→ Records excerpted from a collection:
------------------------------------------------------------------------

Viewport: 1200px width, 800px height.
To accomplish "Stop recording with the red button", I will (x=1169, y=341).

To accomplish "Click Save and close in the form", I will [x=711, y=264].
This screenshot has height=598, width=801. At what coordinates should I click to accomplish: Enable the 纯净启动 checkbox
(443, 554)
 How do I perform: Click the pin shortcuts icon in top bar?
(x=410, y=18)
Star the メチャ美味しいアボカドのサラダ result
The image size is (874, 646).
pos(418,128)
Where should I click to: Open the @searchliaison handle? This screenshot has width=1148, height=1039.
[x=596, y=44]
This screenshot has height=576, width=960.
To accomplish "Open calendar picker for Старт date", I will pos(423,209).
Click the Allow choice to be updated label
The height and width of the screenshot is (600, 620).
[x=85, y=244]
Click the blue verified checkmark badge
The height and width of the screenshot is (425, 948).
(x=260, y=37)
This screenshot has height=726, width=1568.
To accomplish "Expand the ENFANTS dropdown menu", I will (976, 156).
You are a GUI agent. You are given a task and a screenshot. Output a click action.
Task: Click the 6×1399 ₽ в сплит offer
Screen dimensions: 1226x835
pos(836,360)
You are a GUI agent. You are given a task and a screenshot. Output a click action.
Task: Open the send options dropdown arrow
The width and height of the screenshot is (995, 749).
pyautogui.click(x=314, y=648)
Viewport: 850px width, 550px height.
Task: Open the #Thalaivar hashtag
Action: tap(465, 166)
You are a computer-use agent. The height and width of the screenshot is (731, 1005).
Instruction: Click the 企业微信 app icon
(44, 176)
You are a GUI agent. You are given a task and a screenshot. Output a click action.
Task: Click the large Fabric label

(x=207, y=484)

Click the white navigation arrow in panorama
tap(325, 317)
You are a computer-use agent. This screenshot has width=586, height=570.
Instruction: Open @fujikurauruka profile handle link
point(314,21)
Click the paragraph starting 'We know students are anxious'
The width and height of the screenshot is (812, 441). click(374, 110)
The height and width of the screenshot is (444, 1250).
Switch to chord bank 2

------------------------------------------------------------------------

→ TASK DETAILS:
Can you copy out all of the records above word for word, every line as it appears?

→ EXPECTED OUTPUT:
Viewport: 1200px width, 800px height.
To accomplish "Stop recording with the red button", I will (x=1169, y=341).

To accomplish "Click Save and close in the form", I will [x=711, y=264].
This screenshot has height=598, width=801. At what coordinates should I click to accomplish: Enable the 纯净启动 checkbox
(443, 554)
 How do I perform: Click the pin shortcuts icon in top bar?
(x=410, y=18)
Star the メチャ美味しいアボカドのサラダ result
The image size is (874, 646).
pos(418,128)
Where should I click to: Open the @searchliaison handle? This screenshot has width=1148, height=1039.
[x=596, y=44]
This screenshot has height=576, width=960.
To accomplish "Open calendar picker for Старт date", I will pos(423,209).
Click the Allow choice to be updated label
The height and width of the screenshot is (600, 620).
[x=85, y=244]
Click the blue verified checkmark badge
The height and width of the screenshot is (425, 948).
(x=260, y=37)
This screenshot has height=726, width=1568.
To accomplish "Expand the ENFANTS dropdown menu", I will (976, 156).
You are a GUI agent. You are given a task and a screenshot. Output a click action.
Task: Click the 6×1399 ₽ в сплит offer
Screen dimensions: 1226x835
pos(836,360)
You are a GUI agent. You are given a task and a screenshot. Output a click action.
Task: Open the send options dropdown arrow
The width and height of the screenshot is (995, 749).
pyautogui.click(x=314, y=648)
Viewport: 850px width, 550px height.
Task: Open the #Thalaivar hashtag
Action: tap(465, 166)
You are a computer-use agent. The height and width of the screenshot is (731, 1005).
Instruction: Click the 企业微信 app icon
(44, 176)
You are a GUI agent. You are given a task and a screenshot. Output a click action.
Task: Click the large Fabric label

(x=207, y=484)

Click the white navigation arrow in panorama
tap(325, 317)
You are a computer-use agent. This screenshot has width=586, height=570.
Instruction: Open @fujikurauruka profile handle link
point(314,21)
Click the paragraph starting 'We know students are anxious'
The width and height of the screenshot is (812, 441). click(374, 110)
The height and width of the screenshot is (444, 1250).
Switch to chord bank 2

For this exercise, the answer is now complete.